The technical assistance and training provided by the project aided ALBA farmers in the production and sale of nearly 81,000 boxes of kale with a value estimated at $1,134,000. Farmers sold 32,333 boxes of cilantro with an estimated value of $355,663. That said, competition in production of kale has continued to increase. Customers appear to be expecting bigger bunch size and weight, as well as darker green color in the lacinato and curly type varieties. From 2012 to 2013 kale and cilantro sales increased 75% and 87%, respectively.  2014 and 2015 sales did not see the same increases, partly due to the loss of our longtime sales manager who returned to independent farming. 

Kale production continued to increase in Monterey County.

Table 3. Kale Production in Monterey County (2012-2014)

YEAR

ACREAGE

PRODUCTION PER ACRE (tons)

TOTAL VALUE

2012

1,876

12.87

$18,496,000

2013

1,963

13.21

$22,227,000

2014

2,553

12.25

$31,112,000

Farmer Adoption

ALBA was very successful in assisting farmers in improving their management practices. Much of this work was necessitated by groundwater quality conservation requirements unique to our region.
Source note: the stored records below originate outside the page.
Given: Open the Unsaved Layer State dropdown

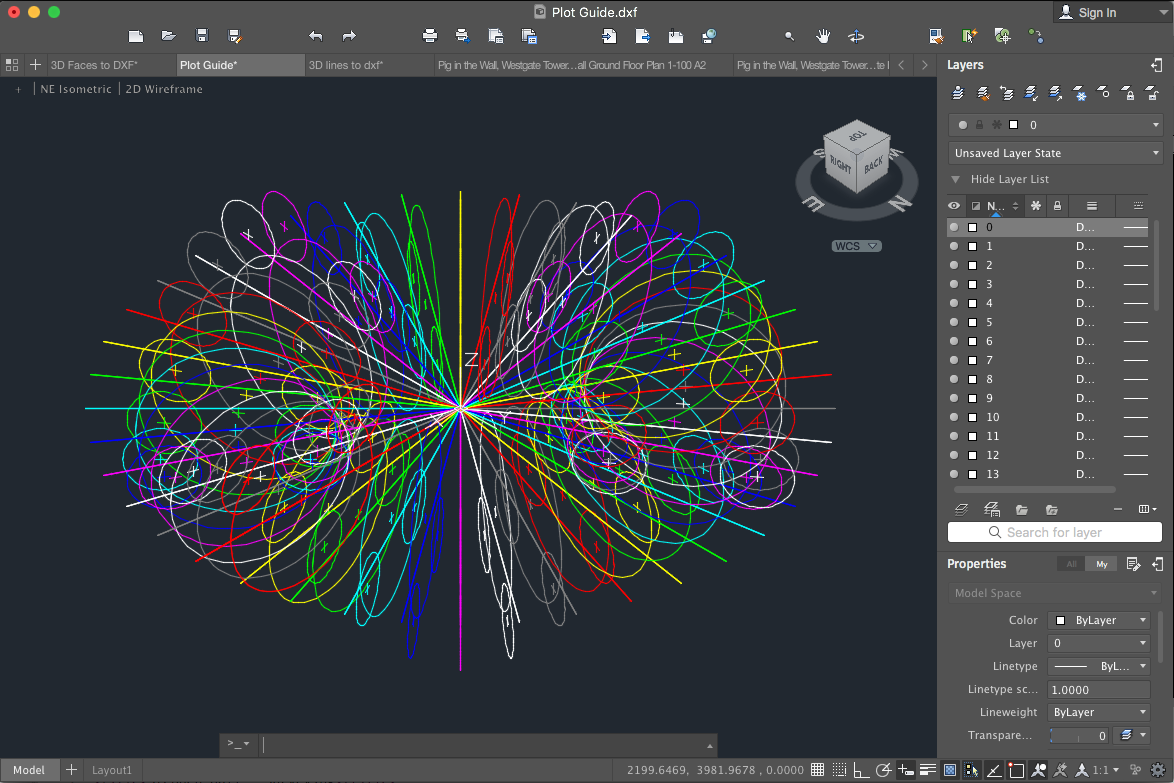Looking at the screenshot, I should (x=1055, y=153).
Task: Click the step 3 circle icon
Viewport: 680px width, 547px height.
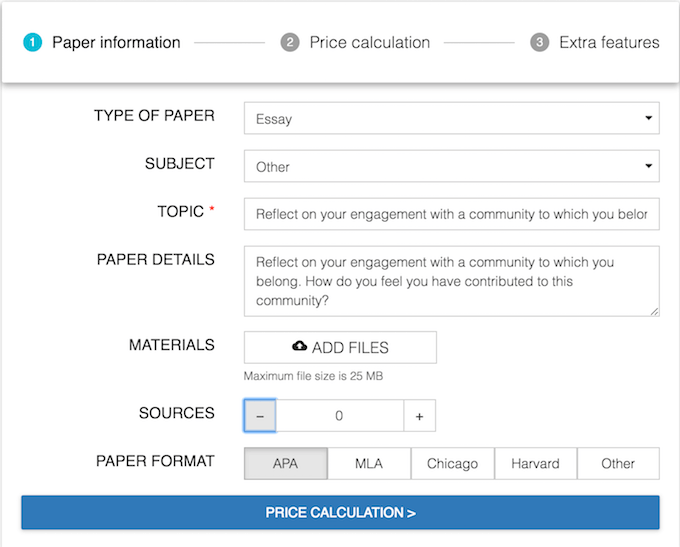Action: coord(540,43)
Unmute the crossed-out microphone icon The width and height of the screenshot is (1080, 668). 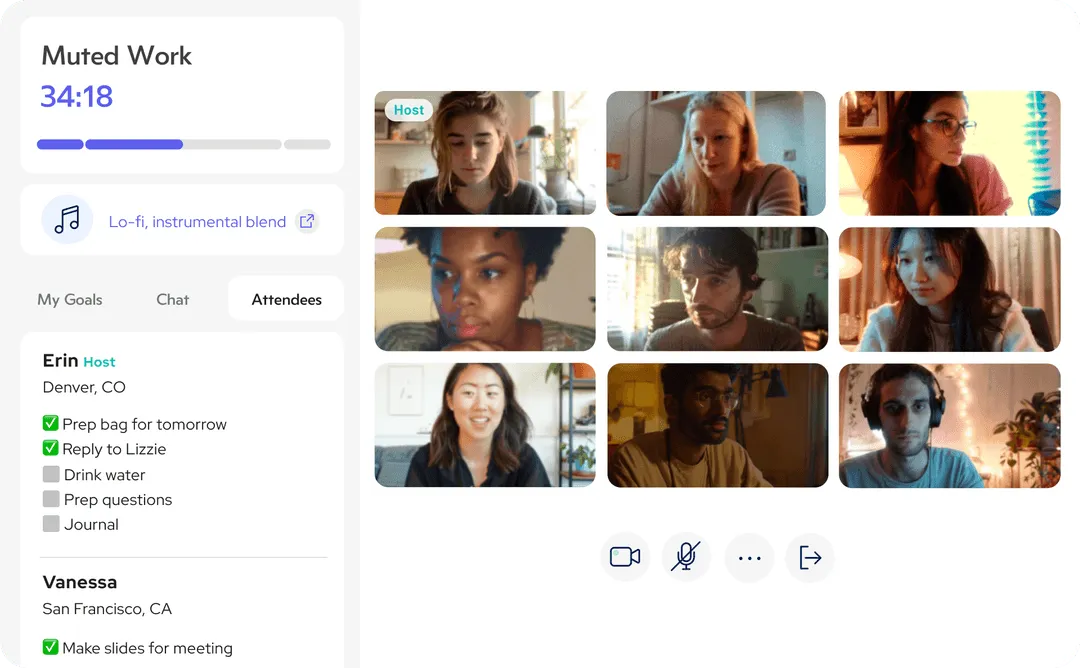click(686, 557)
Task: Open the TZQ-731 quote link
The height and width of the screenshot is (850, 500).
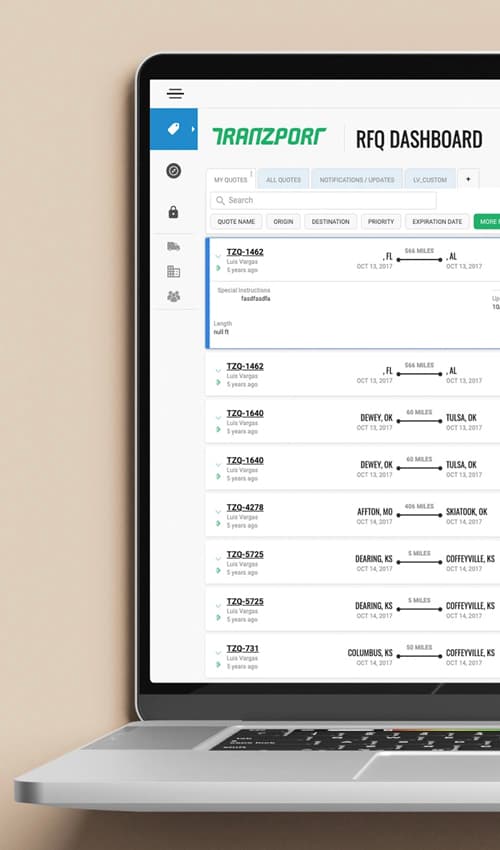Action: (x=242, y=648)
The work was aided by the help of specific partners, such as the NRCS and CCOF.

Table 4. Documented Irrigation/Nutrient Management Changes

DESCRIPTION

# of FARMERS

Perform N rate field trial

9

Perform soil test for the first time

16 est.

Create nitrogen budget

7

Farmers documenting irrigation applied to crops and basis for applying irrigation

7

Perform well test

7

Calculate/report total nitrogen applied

2               

Farmers recording fertilizer use for first time

36 est.

Farmers planting kale or cilantro for the first time

36 est.

Farmers using fertigation techniques for the first time

36 et.

Any opinions, findings, conclusions, or recommendations expressed in this publication are those of the author(s) and do not necessarily reflect the view of the U.S. Department of Agriculture or SARE.